Porous organic polymers (POPs) with three-dimensional (3D) linkages have drawn great interest due to their potential applications in separation, adsorption, and sensing fields. Herein, a new 3D benzoxazine (BZ)-linked porous organic polymer (TPM-BZ-Py POP) was synthesized by linking a tetrahedral benzoxazine (TPM-BZ-Br4) with tetraethynylpyrene (Py-T) via Sonogashira coupling. Specifically, the synthesis of the tetrahedral benzoxazines with four oxazine rings in a single monomer involved the utilization of Schiff base formation, NaBH4 reduction as well as Mannich condensation reactions. To confirm the chemical structure of the benzoxazine monomers and their corresponding polybenzoxazines, Fourier transform infrared (FTIR), proton nuclear magnetic resonance (1H NMR), and carbon nuclear magnetic resonance (13C NMR) spectroscopy techniques were employed. The pore volume and specific surface area of the 3D TPM-BZ-Py POP were determined through N2 adsorption/desorption isotherms, and they were found to be 0.52 cm3/g and 185 m2/g, respectively.
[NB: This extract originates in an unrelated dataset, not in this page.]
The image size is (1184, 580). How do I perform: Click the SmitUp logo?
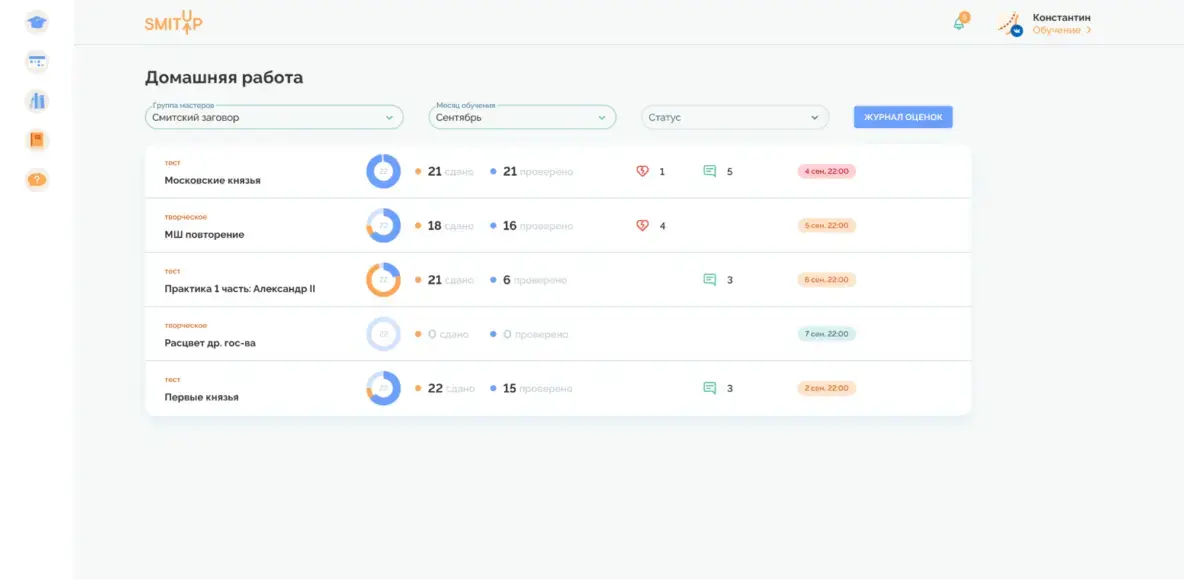[173, 23]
In addition, the solid-state chemical transformation occurred during thermal ring-opening polymerization (ROP), and the resulting 3D poly(TPM-BZ-Py) POP displayed higher CO2 capture ability (1.81 mmol/g) compared with TPM-BZ-Py POP (0.60 mmol/g) at room temperature. Such enhancement observed in poly(TPM-BZ-Py) POP was proposed to be caused by the formation of phenolic units and Mannich bridges within the polymer network by taking into consideration the structural transformation during the ring-opening polymerization (ROP). The functionalities in poly(TPM-BZ-Py) have great potential to interact with CO2 molecules through strong intermolecular hydrogen bonding or acid/base interactions, which further supports the benefit of incorporating oxazine rings into POP frameworks.